Thursday, July 18, 2024

Fourier analytic Barron Space theory

I recently gave a talk about applications of Fourier analytic Barron space theory (or Barron-E theory for short) at Erice International School on Complexity: the XVIII Course "Machine Learning approaches for complexity" and have released a toolbox to enable such applications: gbtoolbox. But what is Fourier analytic Barron space theory?

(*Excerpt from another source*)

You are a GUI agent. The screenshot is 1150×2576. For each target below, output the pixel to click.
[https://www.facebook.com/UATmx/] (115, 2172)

Fourier analytic Barron space theory is a theory that combines a theoretical understanding of the approximation error of neural networks (or the difference between the prediction of the best neural network in the function space of neural networks with some given set of hyperparameters and the true value) with a theoretical understanding of the estimation error of the machine learning algorithm (how much data is required to distinguish one function from another in the function space of neural networks with some given set of hyperparameters) using the path norm. I refer to it as a theory, but really, there are several subtly different theories in the literature, and I have not seen a final theory yet (and I intend to shortly submit a paper that will have my own slightly different version, which I also don't think is the final theory). Where the theory was first presented in a completed form in "A priori estimates of the population risk for two-layer neural networks" by E, Ma, and Wu (see also "Towards a Mathematical Understanding of Neural Network-Based Machine Learning: What We Know and What We Don't" with Wojtowytsch), but a good understanding of Machine Learning theory is required (I recommend "Understanding Machine Learning: From Theory to Algorithms" by Shalev-Shwartz and Ben-David) and I think the original works by Barron (later with collaborator Klusowski) are also required to understand the theory: "Risk Bounds for High-dimensional Ridge Function Combinations Including Neural Networks" and "Universal approximation bounds for superpositions of a sigmoidal function". The path norm used by E, Ma and Wu is introduced in "Norm-Based Capacity Control in Neural Networks" by Neyshabur, Tomioka and Srebro. The specific purpose of the theory was to develop an a priori bound on the generalization error.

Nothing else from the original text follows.